After boot camp this morning, I went to Gelson’s to grab a coffee, all whirling energy and far-flung focus on everything I have to get done. Ethan is on the east coast, which means taking the trash out, making lunches, and soccer practice shuttle doesn’t get done automatically (single mothers, I salute you) and time feels extra-precious.
Anyway, Gelson’s was calm, two registers open. I got in line behind a woman with a handful of things in the process of checking out. She was white haired…head bent over the high counter…intent. OMG, she is writing a check! I realized this too late. I was now blocked in by two other shoppers who looked as impatient as I felt. Get with the program, lady! I wanted to say, as I watched her slowly (remember the sloth scene is Zootopia?) fill out the amount. Time dripped. I squirmed. But then–I don’t know why–a thought: Back the hell off. I took a physical step away from her so that I was no longer breathing down her neck and picked up Soap Opera Digest to check out what General Hospital has been doing in the thirty years since I last saw it. The woman finished writing the check–but wait!–she then took time to fill out her bank book. I studied the headline “Can Anna set a sexy trap?”
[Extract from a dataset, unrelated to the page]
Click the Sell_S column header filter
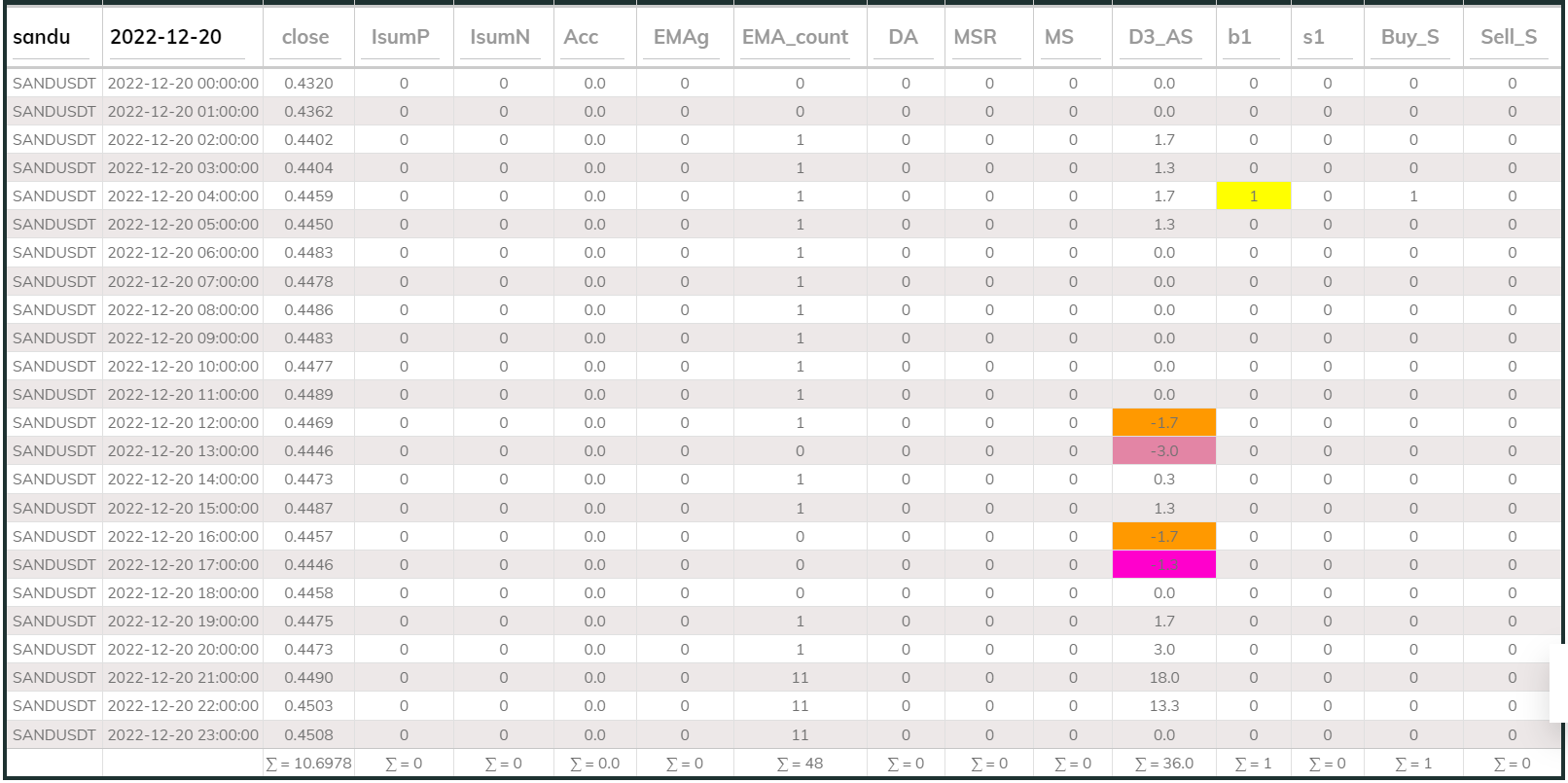The image size is (1568, 783). pos(1510,37)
The woman finally finished and turned to stash her checkbook in a pink purse. And that’s when I saw that she has only one arm. Amputated below the elbow. She smiled at me–beautiful teeth.
“Thank you, honey,” she says, “for being so patient.” Was I? Patient? I hope maybe.
“No worries!” I responded. “I love that you wrote a check. You don’t see that too much anymore.”
She stepped closer and put a soft, blue-veined hand on my arm, the connection of one human being to another that doesn’t happen all that often. “I’m eighty-two years old. I live alone. And frankly, technology scares the shit out of me!” Her life flashed into my imagination: a small apartment, hopefully full of sunlight and not too much pain, a cat curled on her bed.
“Well, don’t you let anyone hurry you!” I said, knowing that with my initial irritation at a three-minute wait, I had almost hurried her.
Who, I wondered, takes time to really see this woman as she goes slowly about her day? To appreciate the gems of wisdom picked up along eighty-two years and her fabulous smile. I knew I’d remember this three-minute lesson on kindness for a long time. “You have a wonderful day now, dear,” she said as she picked up her small bag and headed for the exit.
I was out of the store and driving away in my car while she was still walking across the parking lot. Slowly. At her own pace. Which the world we live in has little patience for.